Lesson 8: Sequencing Events We want our students to understand that a logical sequence is extremely important in retelling a story because it won’t make sense if the events are out of order. To help students understand the importance of sequence, pass out the Sequence Picture Cards to small groups of students and ask them if they can work together to put the pictures in an order that makes sense. (We have provided five sets, but you will want to keep one back to practice and discuss as a group. You may want to think about printing multiple sets of some of the cards if you want several small groups or partners.) Circulate the room as students work and once they have the cards in order, they can talk to you about that order and why they put the cards in that sequence. Once you have talked to all groups briefly, pull the class together and order another set of pictures in a logical sequence as a class. Discuss why they need to be in a specific order (because some events have to take place before others can – use specific examples from the pictures – you can’t have a flower before you plant a seed). Let them know that it is the same with stories, so it is important to tell the events in order so that the story makes sense.

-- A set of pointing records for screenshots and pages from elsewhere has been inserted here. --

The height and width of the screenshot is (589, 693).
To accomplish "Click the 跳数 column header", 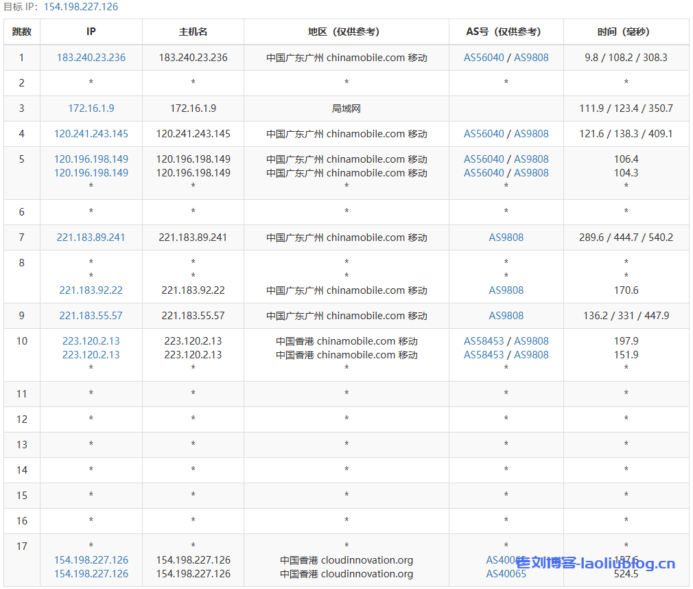I will tap(22, 32).
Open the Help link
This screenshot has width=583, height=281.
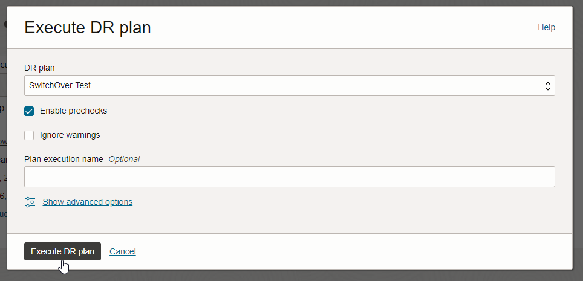click(546, 27)
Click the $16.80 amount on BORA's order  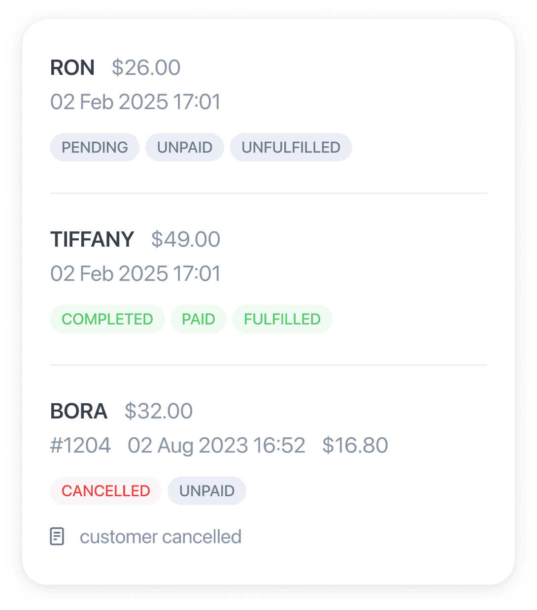tap(355, 445)
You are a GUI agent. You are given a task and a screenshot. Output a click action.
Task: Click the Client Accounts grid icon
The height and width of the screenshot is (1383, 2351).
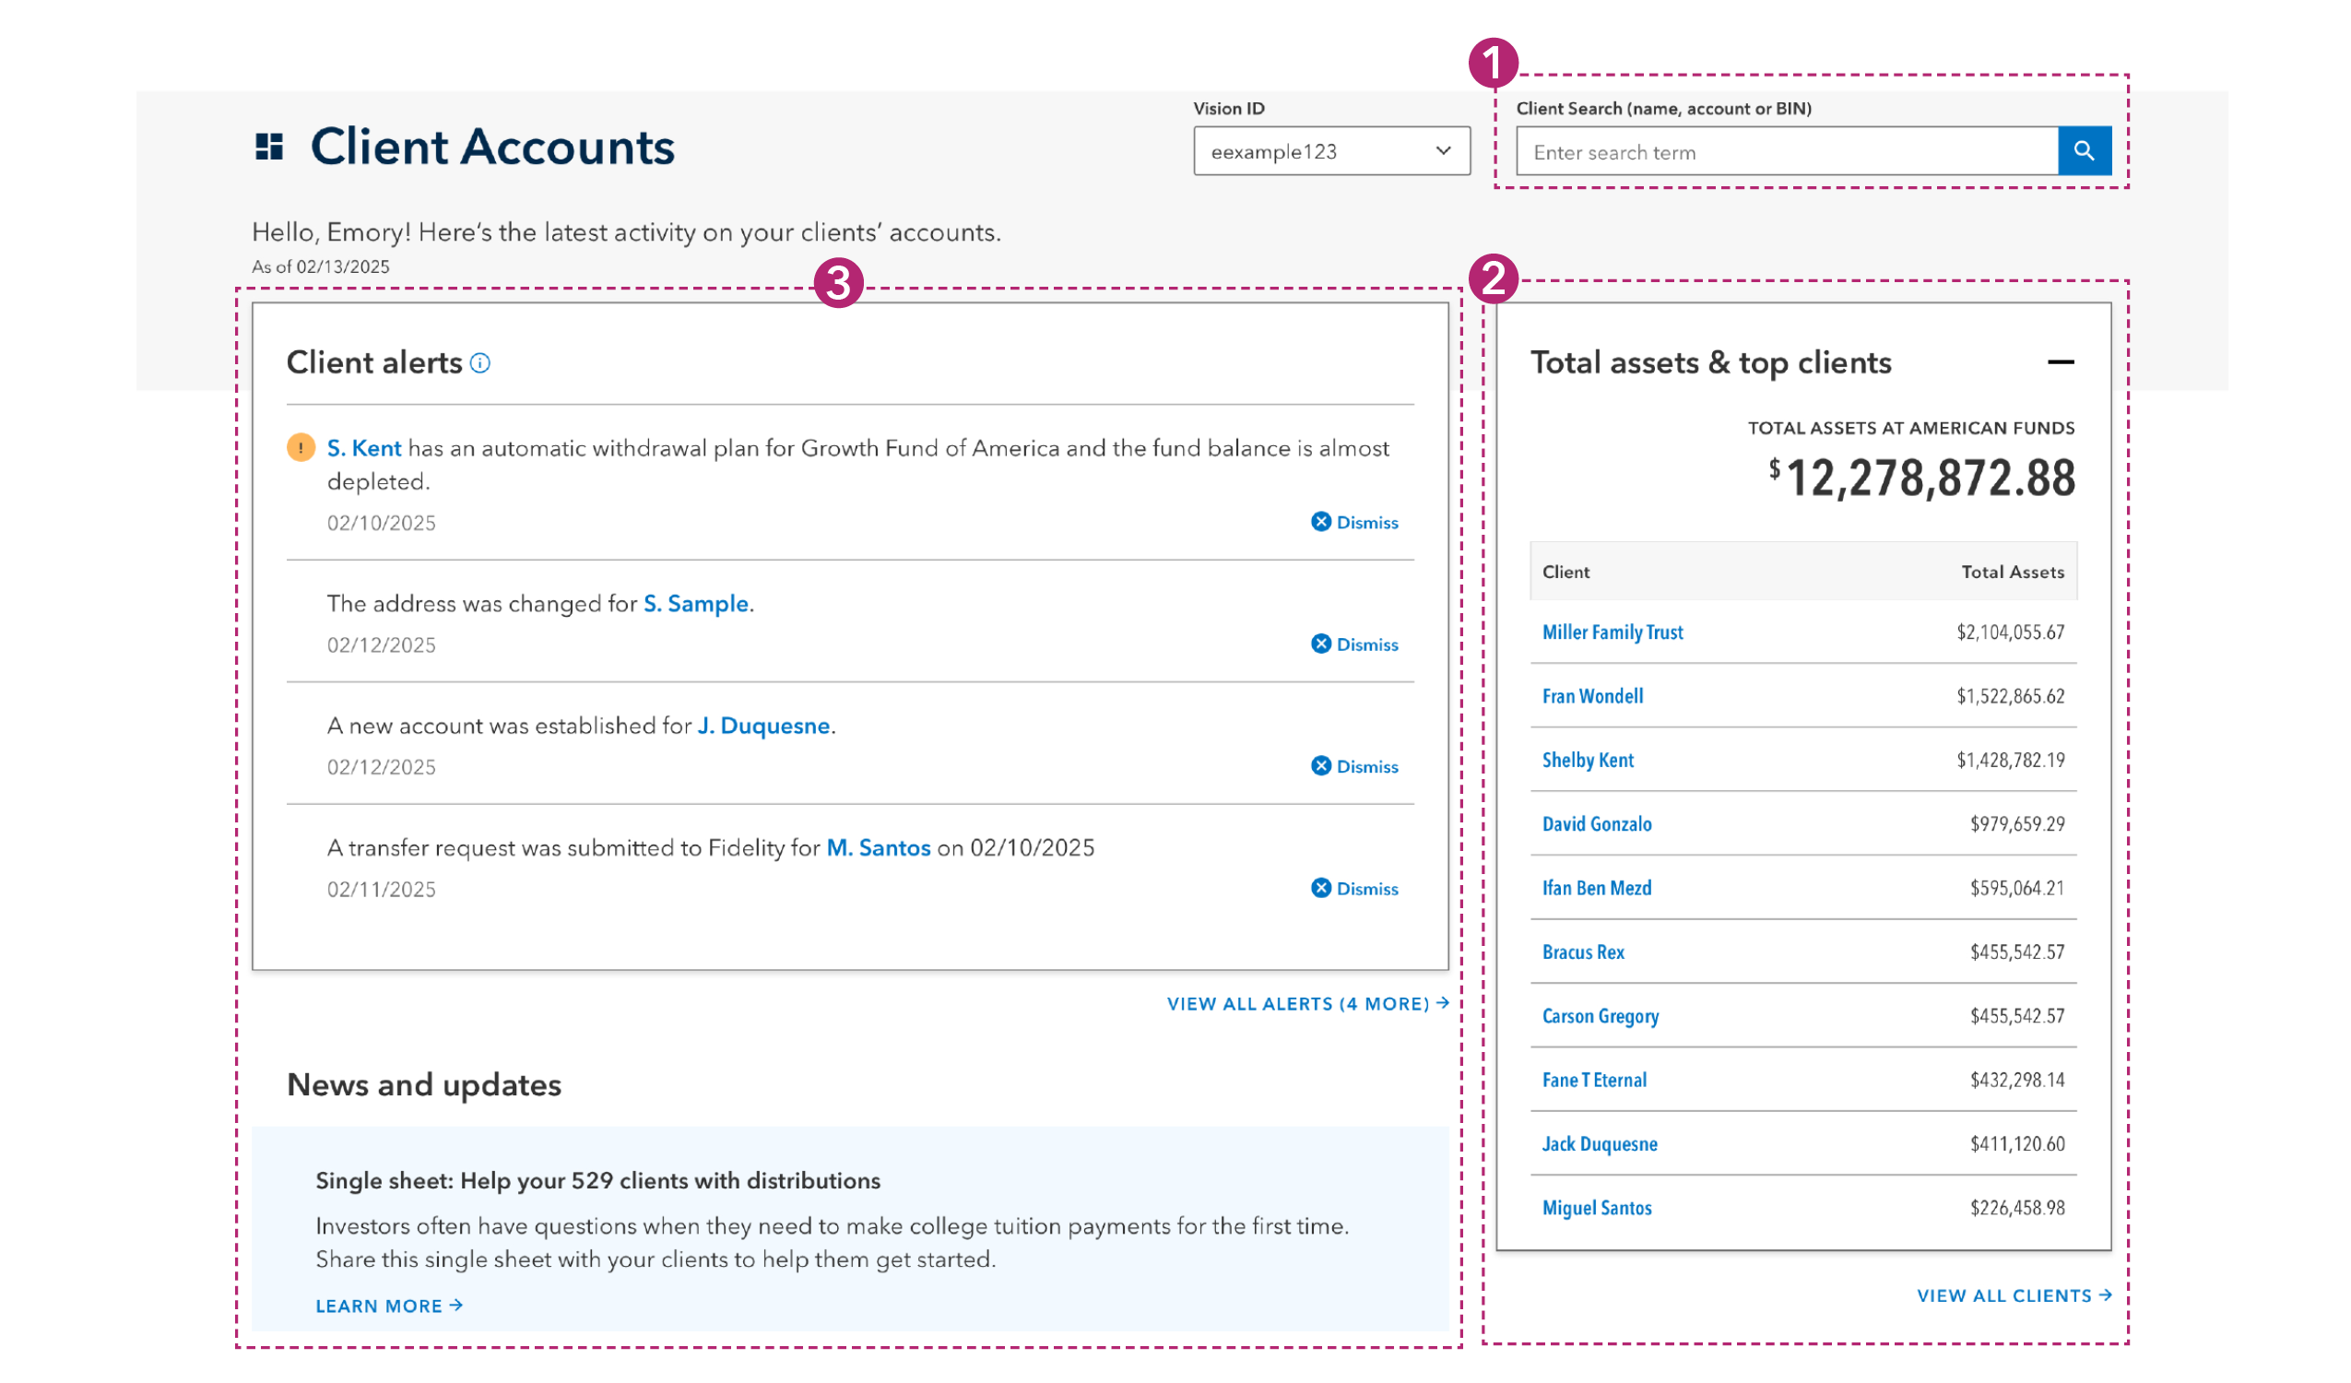tap(270, 147)
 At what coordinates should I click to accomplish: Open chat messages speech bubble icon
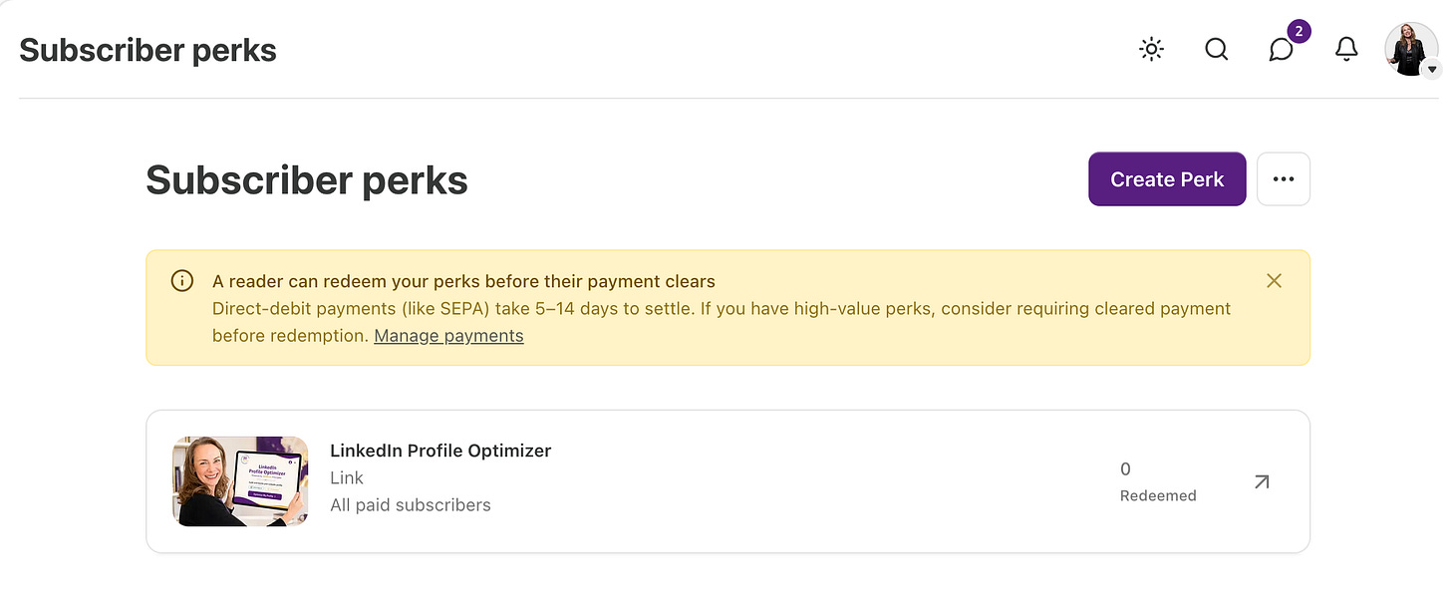[x=1282, y=49]
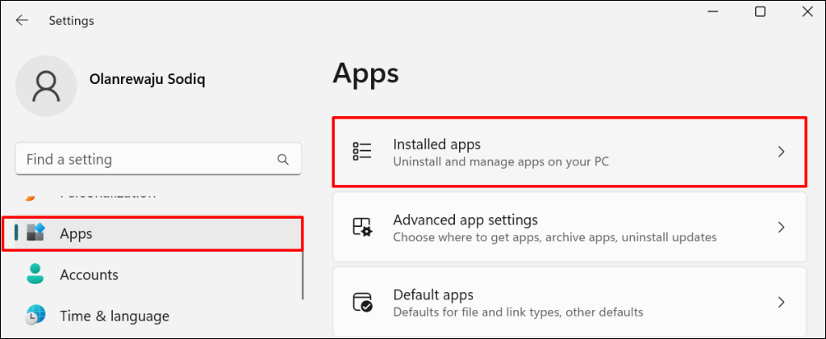Select Apps in the sidebar
This screenshot has width=826, height=339.
[76, 234]
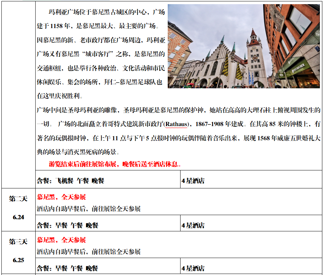Select the 第二天 label cell
The image size is (323, 275).
click(x=18, y=199)
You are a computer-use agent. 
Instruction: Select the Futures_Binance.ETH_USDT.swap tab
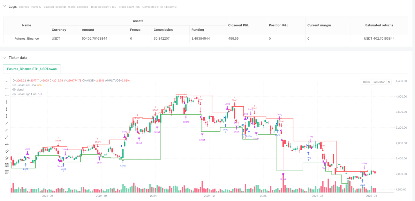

Lesson 9: Identify the Problem & Solution – Finally, before we can get students started effectively retelling stories, we need to teach them the significance of problem & solution in fiction stories. One fun way to begin this is to show a funny video clip and follow it with a discussion about what the terms “problem” and “solution” mean. We found this funny clip about a pig trying to get cookies off the top of a refrigerator: Ormie the Pig Problem & Solution Clip. Take a look to see if it is a good fit for your kids or find another clip on YouTube that works best for you. (You could also use a short clip of a favorite Disney film or popular children’s movie.) Use our Problem/Solution Graphic Organizer to model how to draw or write about the problem & solution in the video. Then, to make sure your students have a firm understanding, spend a few days reading various stories that have a very clear problem and solution framework. Continue to model how to use the graphic organizer. If any (or all) of your students are struggling with this concept, concentrate solely on the problems in stories for a bit until that understanding is solid. We have a Problem Graphic Organizer you can use if you need to do this first and then you can move on to the other.
Lesson 10: Retelling a Story – We have found that the best way for students to become better at retelling stories is to have LOTS of modeling followed by lots of practice. This will simply involve you constantly and consistently modeling the skill in your Reader’s Workshop mini-lessons, small guided reading groups and reading conferences. Many teachers are familiar with something called the “Five Finger Retell” which is a way for students to make sure they include all the important parts in their retell. Other teachers prefer something more simple that involves simply a beginning, middle and end – in which they incorporate the characters and setting into the beginning portion of the retell. We have provided both of these types of Retell Graphic Organizers so that you can decide which works best for your class or specific students. Be sure to model the organizers you wish for your students to use so that they understand how to use them.